A Measure of Control for Hazel

Ten-year-old Hazel Kim, a patient at Gillette Children’s Complex Movement Disorders Clinic, displayed incredible resilience right from birth. “She came into the world under traumatic circumstances — born via emergency C-section after her heartbeat was lost during delivery,” shares Hazel’s mom, Lindsay. The Kims were informed that Hazel would likely be diagnosed with cerebral palsy as a result of her complicated birth. “From that moment on,” Lindsay says, “we made a promise to ourselves — and to Hazel — that we would do everything in our power to help her live life to the fullest.”

Hazel was ultimately diagnosed with quadriplegic cerebral palsy with mixed tone. After an initial appointment with Marshall Taniguchi, MD, physical medicine and rehabilitation physician, he encouraged the Kims to have Hazel evaluated by the experts at Gillette’s Complex Movement Disorders Clinic, where they met pediatric neurosurgeon Patrick Graupman, MD, and pediatric neurologist Timothy Feyma, MD. That’s when everything
changed, says Lindsay. “We started a transformative journey — including the decision to pursue a deep brain stimulation (DBS) implant. DBS has given [Hazel] the chance to gain more control over her movements and engage more fully with the world around her.”

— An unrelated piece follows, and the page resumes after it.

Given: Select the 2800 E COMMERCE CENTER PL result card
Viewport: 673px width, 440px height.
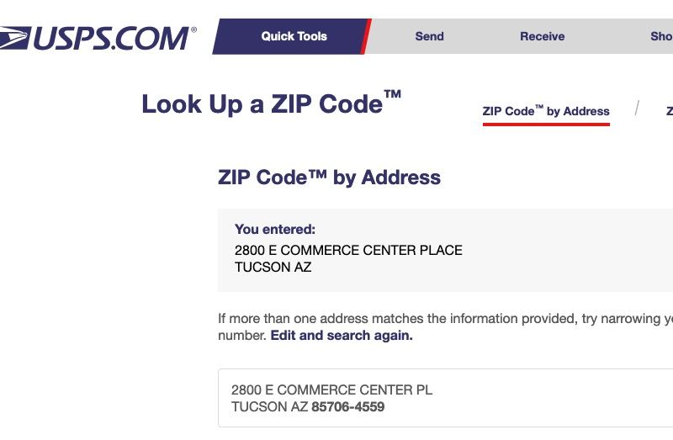Looking at the screenshot, I should coord(446,398).
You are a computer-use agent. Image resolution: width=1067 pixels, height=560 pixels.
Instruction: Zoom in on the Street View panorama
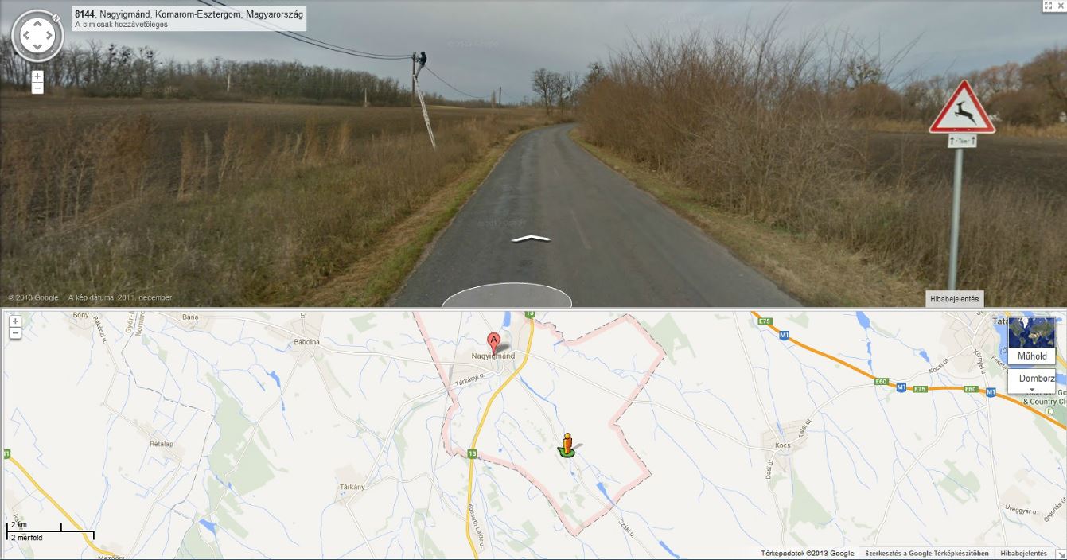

DBS involves the percutaneous implantation of a neurostimulator in the abdomen or chest connected to a flexible lead implanted in the brain. The neurostimulator delivers continuous low-voltage electrical impulses to targeted areas of the brain that block or change the abnormally functioning neurons that cause uncontrolled movement, bringing relief to the patient. It is an excellent tool for managing complex movement disorders caused by an underlying condition — in Hazel’s case, uncontrolled movement related to her primary diagnosis of cerebral palsy. DBS is both adjustable and reversible.

Trusting Hazel and her family to participate in the care planning and adherence has never been a concern, says Timothy Feyma, MD. “Hazel is superb,” says Dr. Feyma. “We can give meds to assist with movements, but we can’t give meds that create motivation. Hazel is unique in her drive to utilize the specialty treatments we can offer to improve her functional and communication skills.”

While Dr. Feyma credits Hazel’s spunk with her continued success, he also cites the supportive environment her family provides. “[Hazel’s] family and caregivers accompany her everywhere to help facilitate her drive and growth. Hazel and her ‘home team’ are the greatest allies in our efforts to help her clinically,” he says. “It takes a large village with different focuses of expertise to help Hazel. Focused treatments still require work on the home front to really see success for an individual.”

Two years into Hazel’s DBS journey, “We’ve seen meaningful, though gradual, change in her daily life,” Lindsay says. Hazel can now cross her arms at midline when upset — a powerful and universally understood sign of frustration that helps Hazel communicate in ways she couldn’t before. “We’ve also seen improvements in her trunk control, her ability to wrap her arms around people and objects, reduced oral secretions, and increased babbling.” 

According to Lindsay, Hazel remains cognitively on track with her fourth-grade peers. As for handling the day to day, Lindsay says, “We live in the present and continue to strive for her bright future!”